Disparities are also subjective depending on what the reference points are. For example, Quint said he and other study participants made a conscious decision not to use how white people are experiencing the pandemic as a baseline, even though that’s common in other racial inequity analyses.
Doing so “defines everyone else in relation to the white experience and it sort of gives whiteness a prime position,” he said, adding that it can be beneficial sometimes to make that comparison.
Quint said listening to community calls to disaggregate the Covid data allowed the state to identify disparities they wouldn’t have otherwise known about.
If that hadn’t happened, he said, “The Pacific Islander experience would’ve been totally washed out by the Native Hawaiian group because the Native Hawaiian group is so much bigger.”
But there’s still more specificity that Hawaii could provide. Wang from UCLA said he would have liked to see Covid case data on the Hispanic or Latino community. Tauasosi-Posiulai from the University of Hawaii questioned why the “Other Micronesian” category wasn’t broken down further, given how large it was.
Quint says that the state has Covid case count data for Micronesian communities such as Chuukese, Kosraeans and Pohnpeians but couldn’t include them in the study because researchers couldn’t find reliable population counts.
Hawaii hasn’t published data on Hispanic or Latino Covid rates because that ethnicity data is missing at a much higher rate than race data.
“It’s an indication that we need to do either more training or update our processes to make it easier to get that data element completed,” Quint said.
Agnes Malate is one of many Filipino advocates in Hawaii who have been working to get her community vaccinated. But one problem is that she doesn’t know how many Filipinos have gotten their shots.
The state health department planned to roll out data on Filipinos’ vaccination rates by April but that didn’t happen. Quint said it’s because there was and continues to be too much missing data to determine what percentage of Hawaii’s Filipino community is vaccinated.
“We can’t really draw conclusions from such a small subsample,” Quint said, explaining the vaccination data system nationally didn’t include detailed race data for Filipinos until April. “It just goes to show these systems and standards really need to be in place in advance.”
Malate said the lack of data makes it hard to figure out if her community’s vaccination efforts are working.

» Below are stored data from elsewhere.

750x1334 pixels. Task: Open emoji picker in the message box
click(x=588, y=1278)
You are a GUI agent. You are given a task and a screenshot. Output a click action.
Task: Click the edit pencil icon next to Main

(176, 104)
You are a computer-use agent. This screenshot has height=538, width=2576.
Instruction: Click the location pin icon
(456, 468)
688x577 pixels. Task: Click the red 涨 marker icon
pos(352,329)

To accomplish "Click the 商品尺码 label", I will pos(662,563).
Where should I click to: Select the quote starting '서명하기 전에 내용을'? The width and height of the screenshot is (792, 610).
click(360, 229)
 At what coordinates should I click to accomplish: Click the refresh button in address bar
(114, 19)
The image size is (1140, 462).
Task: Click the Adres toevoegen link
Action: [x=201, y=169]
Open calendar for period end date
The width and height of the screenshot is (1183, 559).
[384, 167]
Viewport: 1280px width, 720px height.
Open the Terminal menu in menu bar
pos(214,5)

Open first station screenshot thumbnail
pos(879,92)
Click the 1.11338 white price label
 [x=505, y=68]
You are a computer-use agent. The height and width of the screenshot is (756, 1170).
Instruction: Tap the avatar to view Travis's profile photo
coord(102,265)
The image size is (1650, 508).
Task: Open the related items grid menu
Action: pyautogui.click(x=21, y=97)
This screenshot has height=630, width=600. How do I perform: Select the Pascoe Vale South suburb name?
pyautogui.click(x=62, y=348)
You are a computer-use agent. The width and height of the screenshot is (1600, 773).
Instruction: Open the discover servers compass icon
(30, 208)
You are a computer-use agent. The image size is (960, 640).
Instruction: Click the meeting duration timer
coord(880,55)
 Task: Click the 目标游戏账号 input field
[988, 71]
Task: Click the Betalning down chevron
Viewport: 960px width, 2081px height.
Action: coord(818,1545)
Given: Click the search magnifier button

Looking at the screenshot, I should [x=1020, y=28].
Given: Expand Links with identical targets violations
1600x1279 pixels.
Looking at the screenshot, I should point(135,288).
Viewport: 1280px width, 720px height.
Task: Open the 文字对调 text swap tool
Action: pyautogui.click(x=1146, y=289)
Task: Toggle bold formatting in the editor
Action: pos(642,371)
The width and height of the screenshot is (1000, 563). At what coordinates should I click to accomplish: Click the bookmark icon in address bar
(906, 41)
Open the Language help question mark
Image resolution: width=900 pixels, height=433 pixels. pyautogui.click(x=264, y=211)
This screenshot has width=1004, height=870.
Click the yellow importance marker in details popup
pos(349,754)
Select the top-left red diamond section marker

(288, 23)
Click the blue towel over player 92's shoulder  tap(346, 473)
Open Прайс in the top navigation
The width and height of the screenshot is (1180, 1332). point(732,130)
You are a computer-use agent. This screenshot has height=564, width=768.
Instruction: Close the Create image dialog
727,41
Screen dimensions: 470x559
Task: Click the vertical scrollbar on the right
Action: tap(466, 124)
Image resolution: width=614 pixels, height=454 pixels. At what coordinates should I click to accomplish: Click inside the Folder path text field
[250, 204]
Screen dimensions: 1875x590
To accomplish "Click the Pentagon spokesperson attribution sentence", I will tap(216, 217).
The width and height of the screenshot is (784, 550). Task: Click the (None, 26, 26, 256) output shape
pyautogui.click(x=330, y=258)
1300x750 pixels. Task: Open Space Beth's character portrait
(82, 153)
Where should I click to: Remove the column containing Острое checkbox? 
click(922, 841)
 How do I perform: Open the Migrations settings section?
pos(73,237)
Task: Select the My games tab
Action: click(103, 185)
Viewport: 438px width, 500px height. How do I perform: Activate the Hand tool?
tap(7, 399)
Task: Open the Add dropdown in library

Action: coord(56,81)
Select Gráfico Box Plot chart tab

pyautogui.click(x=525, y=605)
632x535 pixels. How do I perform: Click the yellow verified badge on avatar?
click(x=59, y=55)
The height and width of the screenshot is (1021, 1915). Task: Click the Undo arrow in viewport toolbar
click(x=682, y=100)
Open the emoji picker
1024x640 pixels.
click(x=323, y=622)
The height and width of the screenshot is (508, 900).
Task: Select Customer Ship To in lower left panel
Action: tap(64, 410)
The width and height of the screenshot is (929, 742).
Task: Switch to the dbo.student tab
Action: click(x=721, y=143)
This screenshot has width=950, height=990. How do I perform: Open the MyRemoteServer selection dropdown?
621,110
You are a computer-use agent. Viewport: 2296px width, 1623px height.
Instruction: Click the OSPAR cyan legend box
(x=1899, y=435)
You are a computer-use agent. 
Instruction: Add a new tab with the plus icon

“We understand that they’re working on it but the urgency is now,” she said. “We really need that data.”
Vaccination data that does exist shows Native Hawaiians have below average vaccination rates whereas other Pacific Islanders have vaccination rates that are on par with the state average.
The latter is good news for Josie Howard’s Chuukese community, who have been among the hardest hit racial groups throughout the pandemic.
“Definitely it’s a success. We mobilized our community,” she said. But Howard still worries that the state’s Covid data may be an undercount since there’s relatively less contact tracing during the delta surge.
What the data doesn’t capture is the emotional cost of the pandemic, which weighs heavily on her and others working on the front lines.
“The experience with Covid in our community, it does make me feel very exhausted because I feel like it never ends for us,” she said. “I see more death this time around than before.”